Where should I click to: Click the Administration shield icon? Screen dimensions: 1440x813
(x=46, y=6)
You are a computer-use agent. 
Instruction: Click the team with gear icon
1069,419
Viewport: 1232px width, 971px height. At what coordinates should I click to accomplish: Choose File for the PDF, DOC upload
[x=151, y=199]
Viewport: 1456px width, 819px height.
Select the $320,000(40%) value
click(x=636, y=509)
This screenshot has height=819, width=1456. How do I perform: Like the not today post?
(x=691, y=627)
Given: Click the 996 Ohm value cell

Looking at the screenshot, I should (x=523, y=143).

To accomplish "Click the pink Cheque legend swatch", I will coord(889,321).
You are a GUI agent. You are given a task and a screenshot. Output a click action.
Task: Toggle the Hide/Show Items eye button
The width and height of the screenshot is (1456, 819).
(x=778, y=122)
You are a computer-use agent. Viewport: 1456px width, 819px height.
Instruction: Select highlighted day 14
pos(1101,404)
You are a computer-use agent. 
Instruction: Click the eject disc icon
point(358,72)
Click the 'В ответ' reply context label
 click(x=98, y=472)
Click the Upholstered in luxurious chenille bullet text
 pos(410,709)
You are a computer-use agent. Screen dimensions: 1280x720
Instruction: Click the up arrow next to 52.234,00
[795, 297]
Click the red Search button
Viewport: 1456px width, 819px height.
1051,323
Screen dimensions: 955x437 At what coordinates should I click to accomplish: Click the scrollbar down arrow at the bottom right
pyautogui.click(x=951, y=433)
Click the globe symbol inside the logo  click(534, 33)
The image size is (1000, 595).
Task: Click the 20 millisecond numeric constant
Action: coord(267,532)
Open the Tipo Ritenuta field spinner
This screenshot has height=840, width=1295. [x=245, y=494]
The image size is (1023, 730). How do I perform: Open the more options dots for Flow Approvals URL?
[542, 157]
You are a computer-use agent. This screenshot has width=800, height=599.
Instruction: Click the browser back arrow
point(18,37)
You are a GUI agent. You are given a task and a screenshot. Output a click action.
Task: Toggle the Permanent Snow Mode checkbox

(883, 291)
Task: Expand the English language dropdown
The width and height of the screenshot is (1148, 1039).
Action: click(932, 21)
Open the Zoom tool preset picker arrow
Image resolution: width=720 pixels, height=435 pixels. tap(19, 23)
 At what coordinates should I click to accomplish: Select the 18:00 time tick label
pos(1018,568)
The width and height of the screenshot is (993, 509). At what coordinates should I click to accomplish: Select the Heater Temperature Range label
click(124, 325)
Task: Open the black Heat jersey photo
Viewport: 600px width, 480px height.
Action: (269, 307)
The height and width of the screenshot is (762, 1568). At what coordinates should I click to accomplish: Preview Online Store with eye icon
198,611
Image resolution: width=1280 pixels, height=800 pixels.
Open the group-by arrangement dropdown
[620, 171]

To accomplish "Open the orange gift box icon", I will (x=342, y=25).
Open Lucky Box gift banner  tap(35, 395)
+ + +
Exercise aim:
Rewrite every one of the records above with "computer-use agent" switched to "desktop assistant" wherever it occurs, keeping everything else the same.

Exercise output:
Where should I click to: Click the Administration shield icon? Screen dimensions: 1440x813
(x=46, y=6)
You are a desktop assistant. 
Instruction: Click the team with gear icon
1069,419
Viewport: 1232px width, 971px height. At what coordinates should I click to accomplish: Choose File for the PDF, DOC upload
[x=151, y=199]
Viewport: 1456px width, 819px height.
Select the $320,000(40%) value
click(x=636, y=509)
This screenshot has height=819, width=1456. How do I perform: Like the not today post?
(x=691, y=627)
Given: Click the 996 Ohm value cell

Looking at the screenshot, I should (x=523, y=143).

To accomplish "Click the pink Cheque legend swatch", I will coord(889,321).
You are a GUI agent. You are given a task and a screenshot. Output a click action.
Task: Toggle the Hide/Show Items eye button
The width and height of the screenshot is (1456, 819).
(x=778, y=122)
You are a desktop assistant. Viewport: 1456px width, 819px height.
Instruction: Select highlighted day 14
pos(1101,404)
You are a desktop assistant. 
Instruction: Click the eject disc icon
point(358,72)
Click the 'В ответ' reply context label
 click(x=98, y=472)
Click the Upholstered in luxurious chenille bullet text
 pos(410,709)
You are a desktop assistant. Screen dimensions: 1280x720
Instruction: Click the up arrow next to 52.234,00
[795, 297]
Click the red Search button
Viewport: 1456px width, 819px height.
1051,323
Screen dimensions: 955x437 At what coordinates should I click to accomplish: Click the scrollbar down arrow at the bottom right
pyautogui.click(x=951, y=433)
Click the globe symbol inside the logo  click(534, 33)
The image size is (1000, 595).
Task: Click the 20 millisecond numeric constant
Action: coord(267,532)
Open the Tipo Ritenuta field spinner
This screenshot has height=840, width=1295. [x=245, y=494]
The image size is (1023, 730). How do I perform: Open the more options dots for Flow Approvals URL?
[542, 157]
You are a desktop assistant. This screenshot has width=800, height=599.
Instruction: Click the browser back arrow
point(18,37)
You are a GUI agent. You are given a task and a screenshot. Output a click action.
Task: Toggle the Permanent Snow Mode checkbox

(883, 291)
Task: Expand the English language dropdown
The width and height of the screenshot is (1148, 1039).
Action: click(932, 21)
Open the Zoom tool preset picker arrow
Image resolution: width=720 pixels, height=435 pixels. tap(19, 23)
 At what coordinates should I click to accomplish: Select the 18:00 time tick label
pos(1018,568)
The width and height of the screenshot is (993, 509). At what coordinates should I click to accomplish: Select the Heater Temperature Range label
click(124, 325)
Task: Open the black Heat jersey photo
Viewport: 600px width, 480px height.
Action: (269, 307)
The height and width of the screenshot is (762, 1568). At what coordinates should I click to accomplish: Preview Online Store with eye icon
198,611
Image resolution: width=1280 pixels, height=800 pixels.
Open the group-by arrangement dropdown
[620, 171]

To accomplish "Open the orange gift box icon", I will (x=342, y=25).
Open Lucky Box gift banner  tap(35, 395)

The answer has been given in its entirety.